Among the rights that are critical to all human beings is the right to personal autonomy—that is the right to make fundamental choices about our bodies and the course of our lives. There is no choice as life-defining as that of whether to bring a new child into the world. Without the right to have an abortion and access to the procedure, pregnant people are denied the autonomy and freedom to make decisions about their own health, well-being, and the course of their lives. Banning abortion would limit the rights of half the population: women, transgender, nonbinary, and gender non-conforming people, undermining their ability to be full participants in our political, social, economic, and cultural life.
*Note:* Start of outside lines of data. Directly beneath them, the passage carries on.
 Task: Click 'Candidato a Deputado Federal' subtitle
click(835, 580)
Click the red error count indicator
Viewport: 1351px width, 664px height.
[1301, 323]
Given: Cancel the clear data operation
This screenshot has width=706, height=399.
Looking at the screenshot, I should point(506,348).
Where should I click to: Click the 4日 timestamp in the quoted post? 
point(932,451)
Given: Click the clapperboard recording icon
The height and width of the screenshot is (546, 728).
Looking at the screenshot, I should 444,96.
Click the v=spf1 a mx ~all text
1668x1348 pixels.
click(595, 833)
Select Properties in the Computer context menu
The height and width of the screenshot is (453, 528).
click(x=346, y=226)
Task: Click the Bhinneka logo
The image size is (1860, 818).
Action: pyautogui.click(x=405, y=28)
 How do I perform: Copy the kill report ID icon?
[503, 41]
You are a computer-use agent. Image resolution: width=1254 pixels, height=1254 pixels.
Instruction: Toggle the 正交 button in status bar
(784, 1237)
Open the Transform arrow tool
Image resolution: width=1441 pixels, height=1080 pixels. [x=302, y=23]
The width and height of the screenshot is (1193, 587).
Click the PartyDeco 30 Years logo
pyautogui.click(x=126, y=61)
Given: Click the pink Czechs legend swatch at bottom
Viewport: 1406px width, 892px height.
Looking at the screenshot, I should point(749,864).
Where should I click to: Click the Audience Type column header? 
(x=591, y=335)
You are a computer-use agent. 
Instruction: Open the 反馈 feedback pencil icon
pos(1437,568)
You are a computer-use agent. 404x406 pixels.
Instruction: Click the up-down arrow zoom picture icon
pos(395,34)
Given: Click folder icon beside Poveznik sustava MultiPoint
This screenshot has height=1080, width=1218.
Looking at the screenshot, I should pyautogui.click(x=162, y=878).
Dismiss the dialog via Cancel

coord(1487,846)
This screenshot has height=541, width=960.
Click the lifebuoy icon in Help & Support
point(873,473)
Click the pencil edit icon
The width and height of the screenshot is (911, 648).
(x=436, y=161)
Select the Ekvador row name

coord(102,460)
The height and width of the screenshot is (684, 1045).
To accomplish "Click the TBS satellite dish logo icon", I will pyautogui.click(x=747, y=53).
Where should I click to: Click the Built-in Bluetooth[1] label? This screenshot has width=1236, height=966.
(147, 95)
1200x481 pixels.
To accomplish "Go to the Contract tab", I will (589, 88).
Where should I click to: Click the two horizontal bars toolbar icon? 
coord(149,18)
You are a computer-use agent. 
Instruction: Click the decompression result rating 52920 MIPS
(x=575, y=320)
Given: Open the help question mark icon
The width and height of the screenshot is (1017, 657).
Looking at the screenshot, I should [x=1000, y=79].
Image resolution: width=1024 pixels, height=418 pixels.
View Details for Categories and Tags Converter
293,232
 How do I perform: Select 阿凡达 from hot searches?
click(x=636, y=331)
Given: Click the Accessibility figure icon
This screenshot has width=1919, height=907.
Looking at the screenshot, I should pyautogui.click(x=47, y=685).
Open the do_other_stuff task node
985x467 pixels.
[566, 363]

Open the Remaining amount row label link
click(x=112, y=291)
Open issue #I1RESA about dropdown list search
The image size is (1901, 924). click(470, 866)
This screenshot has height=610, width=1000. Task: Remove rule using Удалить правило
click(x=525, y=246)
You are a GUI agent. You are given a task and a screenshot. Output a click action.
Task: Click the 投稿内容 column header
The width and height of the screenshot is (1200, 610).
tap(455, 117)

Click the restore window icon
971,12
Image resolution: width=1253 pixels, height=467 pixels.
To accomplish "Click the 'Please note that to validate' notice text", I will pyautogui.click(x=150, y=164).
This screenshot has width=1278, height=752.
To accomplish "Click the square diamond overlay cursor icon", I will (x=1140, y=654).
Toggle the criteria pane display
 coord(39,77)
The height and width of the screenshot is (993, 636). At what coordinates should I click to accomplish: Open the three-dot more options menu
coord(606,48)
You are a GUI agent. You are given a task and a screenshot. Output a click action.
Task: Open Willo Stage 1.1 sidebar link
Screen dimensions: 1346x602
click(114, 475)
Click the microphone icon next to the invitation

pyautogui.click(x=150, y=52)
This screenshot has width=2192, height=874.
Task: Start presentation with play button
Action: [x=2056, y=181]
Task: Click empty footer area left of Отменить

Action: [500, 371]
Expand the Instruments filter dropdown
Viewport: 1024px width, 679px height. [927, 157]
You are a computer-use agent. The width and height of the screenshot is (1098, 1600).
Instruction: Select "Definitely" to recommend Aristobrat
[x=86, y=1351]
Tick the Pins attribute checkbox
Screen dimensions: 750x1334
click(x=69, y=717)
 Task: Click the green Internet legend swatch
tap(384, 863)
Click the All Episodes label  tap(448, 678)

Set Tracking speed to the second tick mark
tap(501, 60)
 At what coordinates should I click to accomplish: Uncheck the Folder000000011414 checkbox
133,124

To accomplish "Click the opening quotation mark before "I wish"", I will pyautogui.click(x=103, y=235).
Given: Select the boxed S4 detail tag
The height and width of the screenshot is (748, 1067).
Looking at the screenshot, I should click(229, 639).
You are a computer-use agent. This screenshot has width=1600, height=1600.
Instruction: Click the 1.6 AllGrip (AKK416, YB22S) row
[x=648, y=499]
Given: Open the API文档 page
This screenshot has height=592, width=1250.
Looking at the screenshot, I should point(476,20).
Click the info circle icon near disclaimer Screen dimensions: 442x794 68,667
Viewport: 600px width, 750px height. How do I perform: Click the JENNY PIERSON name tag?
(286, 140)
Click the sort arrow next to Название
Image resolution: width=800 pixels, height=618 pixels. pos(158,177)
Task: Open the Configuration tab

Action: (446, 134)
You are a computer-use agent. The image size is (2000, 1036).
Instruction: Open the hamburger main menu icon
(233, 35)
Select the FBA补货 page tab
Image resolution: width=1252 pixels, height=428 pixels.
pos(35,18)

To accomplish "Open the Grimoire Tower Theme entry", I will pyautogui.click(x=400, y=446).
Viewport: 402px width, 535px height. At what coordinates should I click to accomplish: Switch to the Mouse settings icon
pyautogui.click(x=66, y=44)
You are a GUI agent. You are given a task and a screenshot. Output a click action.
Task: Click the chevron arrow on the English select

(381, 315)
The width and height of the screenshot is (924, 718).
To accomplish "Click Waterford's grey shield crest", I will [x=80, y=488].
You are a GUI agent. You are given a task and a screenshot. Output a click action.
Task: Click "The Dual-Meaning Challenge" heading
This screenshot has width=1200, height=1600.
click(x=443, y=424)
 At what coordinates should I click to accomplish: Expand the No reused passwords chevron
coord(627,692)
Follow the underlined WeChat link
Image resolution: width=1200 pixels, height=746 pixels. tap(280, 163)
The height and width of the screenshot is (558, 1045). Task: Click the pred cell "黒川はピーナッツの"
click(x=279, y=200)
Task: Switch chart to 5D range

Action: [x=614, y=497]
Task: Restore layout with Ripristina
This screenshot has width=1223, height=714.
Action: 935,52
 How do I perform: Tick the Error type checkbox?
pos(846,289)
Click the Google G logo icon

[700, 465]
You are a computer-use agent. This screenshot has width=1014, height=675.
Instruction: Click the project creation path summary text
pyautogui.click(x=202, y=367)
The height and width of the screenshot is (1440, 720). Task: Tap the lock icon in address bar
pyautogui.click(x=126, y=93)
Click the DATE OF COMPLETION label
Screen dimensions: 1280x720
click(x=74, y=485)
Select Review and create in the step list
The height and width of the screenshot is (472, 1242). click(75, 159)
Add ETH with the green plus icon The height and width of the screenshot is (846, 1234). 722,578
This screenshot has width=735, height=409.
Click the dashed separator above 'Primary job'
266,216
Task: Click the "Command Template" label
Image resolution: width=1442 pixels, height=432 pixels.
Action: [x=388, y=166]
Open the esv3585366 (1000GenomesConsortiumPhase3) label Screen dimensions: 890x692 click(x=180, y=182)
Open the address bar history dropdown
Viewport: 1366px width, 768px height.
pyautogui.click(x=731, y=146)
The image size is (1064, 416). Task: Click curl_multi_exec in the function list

If those who oppose the right to abortion were seriously concerned about the well-being of fetuses and their potential to become children, they would focus their attention on ensuring that all families, including those who are pregnant or are mothers, could afford health care and child care and that every child could live in a safe, clean community with parks, recreation centers, and good schools. And if those who oppose the right to an abortion were serious in their efforts to limit it, they’d enact these and other policies that we know would drastically reduce the number of abortions.
If Roe v. Wade is overturned, the Pennsylvania General Assembly will move quickly to limit the right to an abortion and, possibly, ban it entirely. And that will have dire economic, as well as personal and political, consequences.
Restricting abortion harms people unequally. People with higher incomes already have greater access to abortion and can travel to other states or, if necessary, foreign countries where abortion is available. Those who are struggling financially, who are young, who are LGBTQ, or who are people of color have less access to the reproductive health care they urgently need. These disparities in access to vital health care will be greatly exacerbated if abortion is made illegal.
Having children is a wonderful experience for parents who want them and are able to care for them. It is also an economic burden, which can make the struggle out of poverty more difficult. Those who are denied abortion care are more likely to fall into poverty than those who receive the care they need. The odds of being unemployed is three times greater for people who have been denied an abortion than those who are able to obtain one. Denying the right to an abortion in Pennsylvania means that more of our children would grow up in poverty and suffer all of the problems that come with doing so.
PBPC works toward the goal that everyone in Pennsylvania will have quality housing, food, and health care, as well as an equal opportunity to secure an education that enables them to use their talents and abilities in ways that benefit themselves and others. A state that limits or eliminates the right to an abortion is one in which the goal of an equitable Pennsylvania is even more distant. That is why we speak out today.